### Task objective
Find the lines in these entries that include the word "from" and state how many there are, with no other words.
Start of Given entries
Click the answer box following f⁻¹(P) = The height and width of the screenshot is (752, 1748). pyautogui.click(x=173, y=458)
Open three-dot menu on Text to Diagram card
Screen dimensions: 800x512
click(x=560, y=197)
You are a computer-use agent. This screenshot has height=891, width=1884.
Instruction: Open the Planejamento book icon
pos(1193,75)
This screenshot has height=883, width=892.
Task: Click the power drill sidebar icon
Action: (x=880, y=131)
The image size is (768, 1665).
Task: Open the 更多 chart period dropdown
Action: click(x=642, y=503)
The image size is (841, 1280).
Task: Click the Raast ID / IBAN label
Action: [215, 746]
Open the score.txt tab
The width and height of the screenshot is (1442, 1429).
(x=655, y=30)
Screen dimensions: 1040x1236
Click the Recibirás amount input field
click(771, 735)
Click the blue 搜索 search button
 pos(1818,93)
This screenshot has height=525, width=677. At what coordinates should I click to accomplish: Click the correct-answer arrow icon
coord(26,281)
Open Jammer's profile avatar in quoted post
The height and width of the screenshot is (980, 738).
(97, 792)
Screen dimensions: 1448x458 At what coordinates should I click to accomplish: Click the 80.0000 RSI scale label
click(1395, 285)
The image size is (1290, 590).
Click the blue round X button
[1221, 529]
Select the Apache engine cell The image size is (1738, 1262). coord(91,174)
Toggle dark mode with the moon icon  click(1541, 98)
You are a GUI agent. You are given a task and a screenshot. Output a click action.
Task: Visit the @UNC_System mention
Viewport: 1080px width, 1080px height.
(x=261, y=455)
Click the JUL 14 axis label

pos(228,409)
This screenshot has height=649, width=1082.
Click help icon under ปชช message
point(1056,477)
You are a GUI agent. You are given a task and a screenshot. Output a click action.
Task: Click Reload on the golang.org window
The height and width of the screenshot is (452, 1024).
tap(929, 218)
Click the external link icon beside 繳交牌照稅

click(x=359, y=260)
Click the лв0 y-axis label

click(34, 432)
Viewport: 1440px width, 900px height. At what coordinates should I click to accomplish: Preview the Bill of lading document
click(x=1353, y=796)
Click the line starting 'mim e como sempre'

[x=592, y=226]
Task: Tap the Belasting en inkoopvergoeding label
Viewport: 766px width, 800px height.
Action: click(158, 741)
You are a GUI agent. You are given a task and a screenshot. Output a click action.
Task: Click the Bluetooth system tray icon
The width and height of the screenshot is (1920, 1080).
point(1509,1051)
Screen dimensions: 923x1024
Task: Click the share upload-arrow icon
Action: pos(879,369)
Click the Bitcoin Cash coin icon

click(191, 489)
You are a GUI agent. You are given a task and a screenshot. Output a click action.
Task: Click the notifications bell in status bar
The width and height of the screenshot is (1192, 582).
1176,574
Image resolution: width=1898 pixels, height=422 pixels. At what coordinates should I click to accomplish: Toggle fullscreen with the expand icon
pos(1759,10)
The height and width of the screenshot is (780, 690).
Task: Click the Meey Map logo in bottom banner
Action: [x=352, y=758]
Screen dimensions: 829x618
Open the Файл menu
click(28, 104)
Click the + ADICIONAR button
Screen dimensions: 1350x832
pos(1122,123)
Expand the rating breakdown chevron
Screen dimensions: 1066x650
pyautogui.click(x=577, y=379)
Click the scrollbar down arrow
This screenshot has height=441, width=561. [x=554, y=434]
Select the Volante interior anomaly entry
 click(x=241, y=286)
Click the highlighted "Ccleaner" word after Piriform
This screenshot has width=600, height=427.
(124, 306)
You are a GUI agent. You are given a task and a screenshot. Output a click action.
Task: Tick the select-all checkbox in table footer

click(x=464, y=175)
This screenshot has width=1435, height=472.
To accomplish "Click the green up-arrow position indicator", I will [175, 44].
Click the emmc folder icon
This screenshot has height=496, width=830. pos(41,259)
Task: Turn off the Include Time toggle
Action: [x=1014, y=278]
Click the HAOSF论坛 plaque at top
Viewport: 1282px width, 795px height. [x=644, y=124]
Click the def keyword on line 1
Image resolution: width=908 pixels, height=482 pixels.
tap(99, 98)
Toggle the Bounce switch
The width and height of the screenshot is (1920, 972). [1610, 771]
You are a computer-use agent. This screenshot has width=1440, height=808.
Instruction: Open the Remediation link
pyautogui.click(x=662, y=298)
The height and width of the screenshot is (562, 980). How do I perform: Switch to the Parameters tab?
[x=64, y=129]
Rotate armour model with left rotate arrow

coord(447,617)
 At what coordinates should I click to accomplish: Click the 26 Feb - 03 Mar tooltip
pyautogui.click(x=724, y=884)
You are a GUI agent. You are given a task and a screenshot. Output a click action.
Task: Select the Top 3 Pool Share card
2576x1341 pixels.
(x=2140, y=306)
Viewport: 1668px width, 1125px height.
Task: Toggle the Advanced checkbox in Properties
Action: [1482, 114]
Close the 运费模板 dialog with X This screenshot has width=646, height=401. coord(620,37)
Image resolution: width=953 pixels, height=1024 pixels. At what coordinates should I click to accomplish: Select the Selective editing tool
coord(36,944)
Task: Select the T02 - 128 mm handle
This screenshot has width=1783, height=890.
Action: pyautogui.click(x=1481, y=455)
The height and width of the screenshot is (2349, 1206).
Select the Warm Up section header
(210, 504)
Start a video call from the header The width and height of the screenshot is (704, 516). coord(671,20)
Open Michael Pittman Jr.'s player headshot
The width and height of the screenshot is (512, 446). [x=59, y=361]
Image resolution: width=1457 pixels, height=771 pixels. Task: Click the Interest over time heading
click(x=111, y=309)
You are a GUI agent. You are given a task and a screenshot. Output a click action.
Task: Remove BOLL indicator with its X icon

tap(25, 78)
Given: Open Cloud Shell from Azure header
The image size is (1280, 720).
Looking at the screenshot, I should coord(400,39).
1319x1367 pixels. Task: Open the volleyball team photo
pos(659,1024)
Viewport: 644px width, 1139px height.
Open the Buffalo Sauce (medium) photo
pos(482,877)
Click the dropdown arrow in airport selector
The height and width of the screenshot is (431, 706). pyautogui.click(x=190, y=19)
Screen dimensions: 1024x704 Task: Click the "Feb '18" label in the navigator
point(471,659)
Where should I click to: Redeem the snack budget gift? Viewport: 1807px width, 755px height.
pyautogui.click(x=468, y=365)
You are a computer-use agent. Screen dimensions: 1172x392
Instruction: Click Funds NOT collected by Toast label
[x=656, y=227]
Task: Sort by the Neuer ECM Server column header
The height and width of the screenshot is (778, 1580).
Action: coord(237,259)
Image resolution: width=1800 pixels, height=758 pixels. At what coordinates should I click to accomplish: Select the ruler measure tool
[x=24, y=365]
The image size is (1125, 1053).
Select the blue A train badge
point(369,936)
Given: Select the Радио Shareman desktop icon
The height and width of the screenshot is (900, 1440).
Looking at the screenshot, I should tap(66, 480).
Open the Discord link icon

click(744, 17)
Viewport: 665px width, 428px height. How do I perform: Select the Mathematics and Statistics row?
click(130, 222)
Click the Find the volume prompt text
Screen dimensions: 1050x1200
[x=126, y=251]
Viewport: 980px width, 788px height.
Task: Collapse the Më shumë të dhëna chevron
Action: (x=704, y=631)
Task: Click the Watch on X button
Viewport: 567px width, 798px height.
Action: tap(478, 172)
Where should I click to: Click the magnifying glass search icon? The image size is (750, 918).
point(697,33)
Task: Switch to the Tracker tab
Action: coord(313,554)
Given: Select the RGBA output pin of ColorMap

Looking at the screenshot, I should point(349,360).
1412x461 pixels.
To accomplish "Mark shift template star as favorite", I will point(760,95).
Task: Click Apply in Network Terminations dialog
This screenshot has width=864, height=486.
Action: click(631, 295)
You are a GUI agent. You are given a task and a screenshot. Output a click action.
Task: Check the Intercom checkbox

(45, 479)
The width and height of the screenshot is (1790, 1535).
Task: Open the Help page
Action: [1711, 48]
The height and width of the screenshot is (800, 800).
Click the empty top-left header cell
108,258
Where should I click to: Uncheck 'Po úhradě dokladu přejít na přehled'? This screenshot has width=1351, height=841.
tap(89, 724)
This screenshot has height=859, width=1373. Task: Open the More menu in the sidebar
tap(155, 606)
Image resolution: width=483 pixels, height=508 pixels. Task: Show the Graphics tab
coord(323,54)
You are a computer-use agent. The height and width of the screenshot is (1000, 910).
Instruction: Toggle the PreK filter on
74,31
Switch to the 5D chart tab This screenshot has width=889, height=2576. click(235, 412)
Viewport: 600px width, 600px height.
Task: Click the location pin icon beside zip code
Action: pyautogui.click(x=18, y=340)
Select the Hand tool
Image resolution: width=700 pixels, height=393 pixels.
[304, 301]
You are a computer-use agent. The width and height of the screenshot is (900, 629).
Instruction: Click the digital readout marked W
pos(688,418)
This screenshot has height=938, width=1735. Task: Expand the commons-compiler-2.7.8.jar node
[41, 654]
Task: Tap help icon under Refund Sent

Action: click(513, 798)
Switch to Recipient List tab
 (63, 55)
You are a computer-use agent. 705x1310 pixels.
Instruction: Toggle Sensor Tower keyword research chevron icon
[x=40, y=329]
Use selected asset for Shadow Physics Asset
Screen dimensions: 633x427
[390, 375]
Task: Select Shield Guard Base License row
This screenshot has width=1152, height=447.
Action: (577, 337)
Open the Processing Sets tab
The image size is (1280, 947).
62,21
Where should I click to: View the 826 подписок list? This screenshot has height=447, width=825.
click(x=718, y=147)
End of Given entries
### Exercise result
2